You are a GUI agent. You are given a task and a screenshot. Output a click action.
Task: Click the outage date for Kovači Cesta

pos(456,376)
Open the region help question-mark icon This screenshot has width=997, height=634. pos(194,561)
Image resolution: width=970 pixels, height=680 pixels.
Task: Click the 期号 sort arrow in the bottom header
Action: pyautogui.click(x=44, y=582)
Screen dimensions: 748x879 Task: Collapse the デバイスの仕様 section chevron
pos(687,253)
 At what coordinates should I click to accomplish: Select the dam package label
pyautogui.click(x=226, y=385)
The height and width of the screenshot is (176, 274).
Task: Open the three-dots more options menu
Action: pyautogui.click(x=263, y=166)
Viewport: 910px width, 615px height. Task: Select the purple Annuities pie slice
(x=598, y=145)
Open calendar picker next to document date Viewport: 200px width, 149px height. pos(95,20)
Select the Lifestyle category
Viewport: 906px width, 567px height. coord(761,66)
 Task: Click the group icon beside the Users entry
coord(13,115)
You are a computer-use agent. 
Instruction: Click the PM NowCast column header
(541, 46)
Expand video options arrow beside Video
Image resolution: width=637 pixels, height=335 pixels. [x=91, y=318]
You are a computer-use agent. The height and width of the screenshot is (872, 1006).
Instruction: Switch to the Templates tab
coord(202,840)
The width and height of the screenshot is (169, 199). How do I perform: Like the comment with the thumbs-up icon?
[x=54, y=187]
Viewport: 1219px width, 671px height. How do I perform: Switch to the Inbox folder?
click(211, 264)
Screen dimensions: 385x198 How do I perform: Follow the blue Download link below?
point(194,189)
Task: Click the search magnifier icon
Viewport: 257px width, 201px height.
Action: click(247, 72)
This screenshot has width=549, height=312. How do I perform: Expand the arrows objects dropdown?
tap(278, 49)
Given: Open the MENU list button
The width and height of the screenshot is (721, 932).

————————

_TASK DIRECTIONS_:
Would you please copy the whole listing exactly as given?

_ANSWER FOR THIS EXERCISE_:
You are a GUI agent. You are given a task and a screenshot. Output a click action.
Task: Click the outage date for Kovači Cesta

pos(456,376)
Open the region help question-mark icon This screenshot has width=997, height=634. pos(194,561)
Image resolution: width=970 pixels, height=680 pixels.
Task: Click the 期号 sort arrow in the bottom header
Action: pyautogui.click(x=44, y=582)
Screen dimensions: 748x879 Task: Collapse the デバイスの仕様 section chevron
pos(687,253)
 At what coordinates should I click to accomplish: Select the dam package label
pyautogui.click(x=226, y=385)
The height and width of the screenshot is (176, 274).
Task: Open the three-dots more options menu
Action: pyautogui.click(x=263, y=166)
Viewport: 910px width, 615px height. Task: Select the purple Annuities pie slice
(x=598, y=145)
Open calendar picker next to document date Viewport: 200px width, 149px height. pos(95,20)
Select the Lifestyle category
Viewport: 906px width, 567px height. coord(761,66)
 Task: Click the group icon beside the Users entry
coord(13,115)
You are a computer-use agent. 
Instruction: Click the PM NowCast column header
(541, 46)
Expand video options arrow beside Video
Image resolution: width=637 pixels, height=335 pixels. [x=91, y=318]
You are a computer-use agent. The height and width of the screenshot is (872, 1006).
Instruction: Switch to the Templates tab
coord(202,840)
The width and height of the screenshot is (169, 199). How do I perform: Like the comment with the thumbs-up icon?
[x=54, y=187]
Viewport: 1219px width, 671px height. How do I perform: Switch to the Inbox folder?
click(211, 264)
Screen dimensions: 385x198 How do I perform: Follow the blue Download link below?
point(194,189)
Task: Click the search magnifier icon
Viewport: 257px width, 201px height.
Action: click(247, 72)
This screenshot has width=549, height=312. How do I perform: Expand the arrows objects dropdown?
tap(278, 49)
Given: Open the MENU list button
The width and height of the screenshot is (721, 932).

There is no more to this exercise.